Go old-style with a collectable typewriter
Most of us still use a version of one every day, to text a friend, type an email or even order our shopping. They’ve achieved something of a cult status in recent years and are even revered by Hollywood celebrities: Tom Hanks has been an ardent collector since 1979, with the machines recently inspiring his first short story anthology, Uncommon Type.
Despite early attempts from across the globe, the first commercial typewriter is widely viewed as an American invention, created by Christopher Latham Sholes and his friends Carlos Glidden and Samuel W Soule in Milwaukee in 1868. After a successful patent, it attracted the attention of two entrepreneurs – James Densmore and George W. N. Yost – who eventually sold the plans to Remington in the early 1870s, kickstarting production.
While the name Remington is synonymous with typewriters today, in the 19th century they were better known as a manufacturer of sewing machines. It doesn’t come as a surprise, then, that Remington’s first model – the Scholes and Glidden typewriter – was reminiscent of a very different machine, featuring a distinctive foot-pedal carriage.
But as the first example of its kind, it included two crucial flaws: it could only print uppercase letters – often viewed as impersonal to its recipients – and was a blind writer. This meant that once the keys had been punched, a typist was unable to see exactly what had made it onto the page.
Despite these flaws,
Remington’s first prototype was still a milestone. It coined the term ‘typewriter’ and produced the world’s very first QWERTY keyboard, still used across the world today. While it may be hard to imagine that the generations before us could ever be without a keyboard, a sluggish economy in the 1870s meant that the first typewriter entered into a very slow market. It wasn’t until the 1880s – in the midst of industrialisation – that the machine found its audience.
Since then, typewriter models have developed extensively, encompassing everything from the Remington 2 – an updated model on the original prototype – to the electric typewriter which, with built-in memory, is still available on the market today. Remington still remains among the most iconic brands, along with Royal, Corona and Olivetti, all of which can be found at regular auctions.
But with a keyboard so readily available on our smartphone, what drives the popularity of this humble machine?

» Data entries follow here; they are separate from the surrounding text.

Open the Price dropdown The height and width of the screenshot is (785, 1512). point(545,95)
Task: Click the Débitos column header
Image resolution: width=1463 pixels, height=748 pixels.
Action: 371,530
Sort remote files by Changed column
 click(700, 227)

According to Christie’s website, a typewriter can easily be compared to a vintage car, with both of them sharing a modern mission to make the practical beautiful. Colourful, solid casings combine with symmetrical, streamlined mechanics, allowing you to watch the machine while it works.
Models from all sorts of eras can still be bought today, and modern examples of the machine are frequently spotted in charity shops and on live auction sites. A number of independent businesses have also been set up, restoring and selling old machines to a good working order. London Typewriters UK is one such example, selling typewriters from the 1900s – a rare Royal Standard, listed for £400 – as well as more contemporary models, including a bright orange 1979 Silver Reed, listed for £150.

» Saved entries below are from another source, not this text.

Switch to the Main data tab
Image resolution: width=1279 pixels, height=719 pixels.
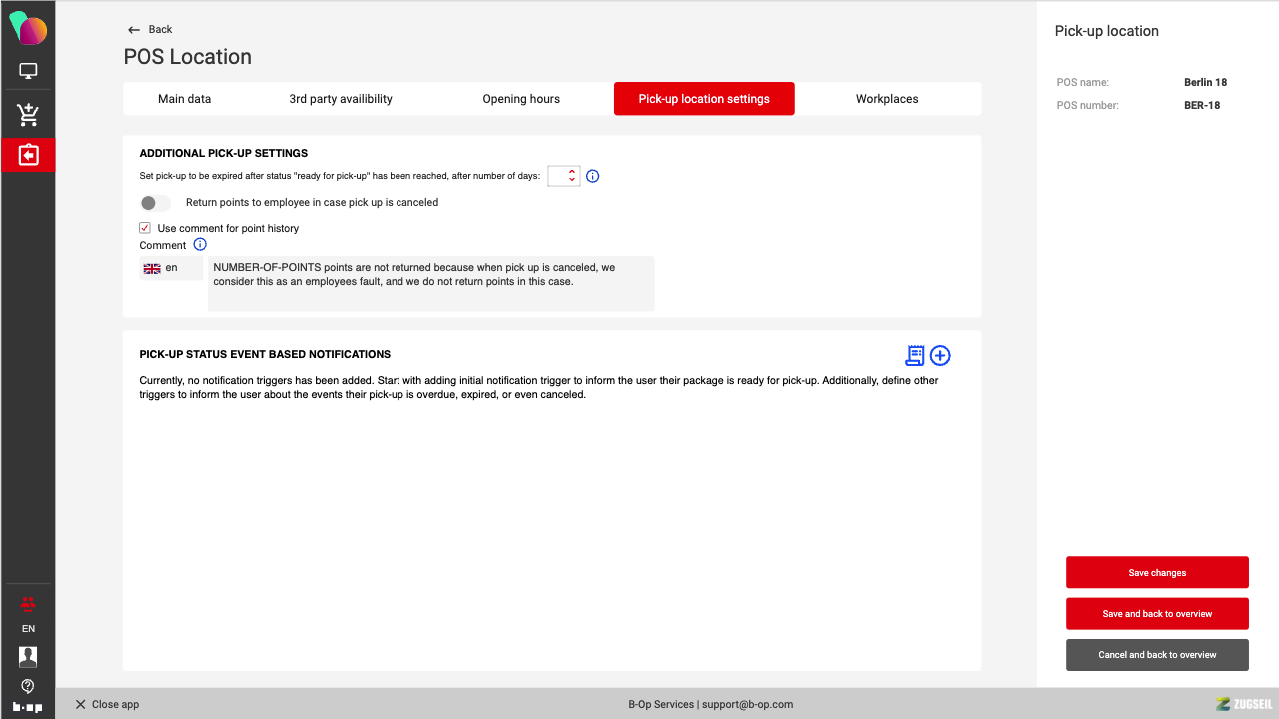(185, 99)
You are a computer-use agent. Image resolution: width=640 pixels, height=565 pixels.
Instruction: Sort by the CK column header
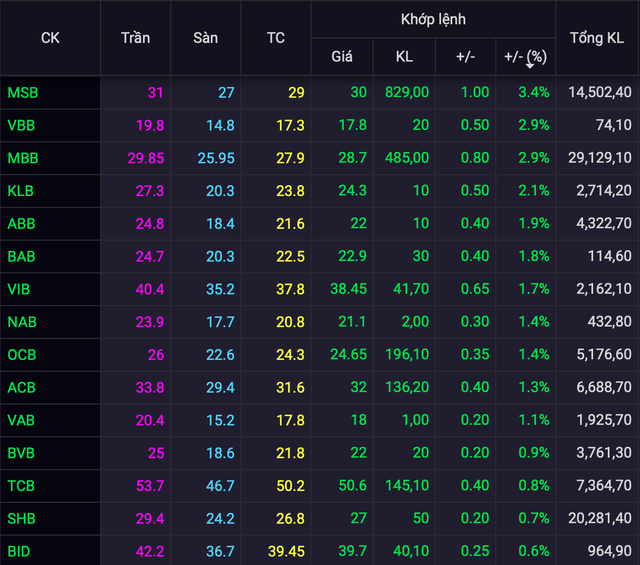[x=50, y=38]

The machine’s age, manufacturer and workability all help to decide value, but perhaps the most valuable factor is who the machine might have belonged to in a previous life. As a tool of the trade, typewriters are synonymous with some of literature’s most famous authors. Ian Fleming’s gold-plated typewriter by Royal sold for an astonishing £55,750 at a Christie’s auction in 1995. More recently, Jack Kerouac’s last typewriter, a pale-green Hermes, went for $22,500 in 2010, and Cormac McCarthy’s Olivetti, rumoured to have been originally purchased for $50, was bought for $254,000.
With such high premiums, and a huge stake in our literary history, the click, clack, and ping has never sounded so good.